-- INPUT follows --

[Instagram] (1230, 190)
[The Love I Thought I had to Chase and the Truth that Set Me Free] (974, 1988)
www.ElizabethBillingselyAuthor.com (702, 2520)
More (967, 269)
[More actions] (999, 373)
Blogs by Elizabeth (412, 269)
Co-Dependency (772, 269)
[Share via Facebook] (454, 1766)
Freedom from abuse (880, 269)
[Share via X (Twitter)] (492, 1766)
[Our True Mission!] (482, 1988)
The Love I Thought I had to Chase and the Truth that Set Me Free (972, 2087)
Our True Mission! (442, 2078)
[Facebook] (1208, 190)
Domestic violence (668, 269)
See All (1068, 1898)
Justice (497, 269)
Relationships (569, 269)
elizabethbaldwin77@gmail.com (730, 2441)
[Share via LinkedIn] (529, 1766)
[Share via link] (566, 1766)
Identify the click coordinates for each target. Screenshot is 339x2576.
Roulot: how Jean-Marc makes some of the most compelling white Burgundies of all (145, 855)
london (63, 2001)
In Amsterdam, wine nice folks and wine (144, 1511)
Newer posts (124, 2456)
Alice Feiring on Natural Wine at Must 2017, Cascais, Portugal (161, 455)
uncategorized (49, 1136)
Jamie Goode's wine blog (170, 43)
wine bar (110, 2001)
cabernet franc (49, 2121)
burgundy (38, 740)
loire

-- INPUT concluded --

Copy every entry exactly as it is given.

[Instagram] (1230, 190)
[The Love I Thought I had to Chase and the Truth that Set Me Free] (974, 1988)
www.ElizabethBillingselyAuthor.com (702, 2520)
More (967, 269)
[More actions] (999, 373)
Blogs by Elizabeth (412, 269)
Co-Dependency (772, 269)
[Share via Facebook] (454, 1766)
Freedom from abuse (880, 269)
[Share via X (Twitter)] (492, 1766)
[Our True Mission!] (482, 1988)
The Love I Thought I had to Chase and the Truth that Set Me Free (972, 2087)
Our True Mission! (442, 2078)
[Facebook] (1208, 190)
Domestic violence (668, 269)
See All (1068, 1898)
Justice (497, 269)
Relationships (569, 269)
elizabethbaldwin77@gmail.com (730, 2441)
[Share via LinkedIn] (529, 1766)
[Share via link] (566, 1766)
Identify the click coordinates for each target. Screenshot is 339x2576.
Roulot: how Jean-Marc makes some of the most compelling white Burgundies of all (145, 855)
london (63, 2001)
In Amsterdam, wine nice folks and wine (144, 1511)
Newer posts (124, 2456)
Alice Feiring on Natural Wine at Must 2017, Cascais, Portugal (161, 455)
uncategorized (49, 1136)
Jamie Goode's wine blog (170, 43)
wine bar (110, 2001)
cabernet franc (49, 2121)
burgundy (38, 740)
loire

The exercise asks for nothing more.